Photomicrograph of kidney sections. Group 1 exhibited (a) normal renal architecture (× 10) and (b) uniform renal tubules and normal renal glomeruli with preserved Bowman’s space (× 40). Group 2 exhibited (c) focal relative raised congestion of capillary glomerular tufts with multiple aggregates of inflammatory cells (× 40) and (d) focal congestion of capillaries (× 40). Group 3 exhibited (e) patchy inflammatory reaction (× 40) and (f) few congested stromal capillaries (× 40). Group 4 exhibited (g) minimal inflammatory reaction (× 40) and (h) few congested stromal capillaries (× 40).

Fig. 8

Photomicrograph of spleen sections. Group 1 exhibited (a) normal architecture with uniform lymphoid follicles and preserved central arterioles (× 10), and (b) mild inflammatory reaction in the red pulp with few congested capillaries (× 40). Group 2 exhibited (c) variable-sized lymphoid follicles (× 10) and (d) moderate inflammatory reaction in the red pulp with raised vascularity and congested capillaries (× 40). Group 3 exhibited (e) slightly variable-sized lymphoid follicles (× 10) and (f) moderate inflammatory reaction in the red pulp (× 40). Group 4 exhibited (g) slightly variable-sized lymphoid follicles (× 10) and (h) mild inflammatory reaction in the red pulp (× 40).

Fig. 9

Photomicrograph of heart sections.
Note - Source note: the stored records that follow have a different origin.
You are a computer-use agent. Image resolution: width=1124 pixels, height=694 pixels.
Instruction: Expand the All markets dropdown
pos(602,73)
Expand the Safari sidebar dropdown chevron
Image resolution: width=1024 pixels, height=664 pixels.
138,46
Group 1 exhibited (a) normal cardiac muscle (× 10) and (b) uniform arrangement of muscle bundles, uniform nuclei and identified cardiac striations (× 40). Group 2 exhibited (c) cardiac muscle with uniform arrangement of muscle bundles (× 10) and (d) mild focal pericardial inflammatory reaction with few dilated capillaries (× 40). Group 3 exhibited (e) cardiac muscle with uniform arrangement of muscle bundles (× 10) and (f) few dilated capillaries with no inflammation reaction (× 40). Group 4 exhibited (g) cardiac muscle with uniform arrangement of muscle bundles (× 10) and (h) no inflammation reaction (× 40).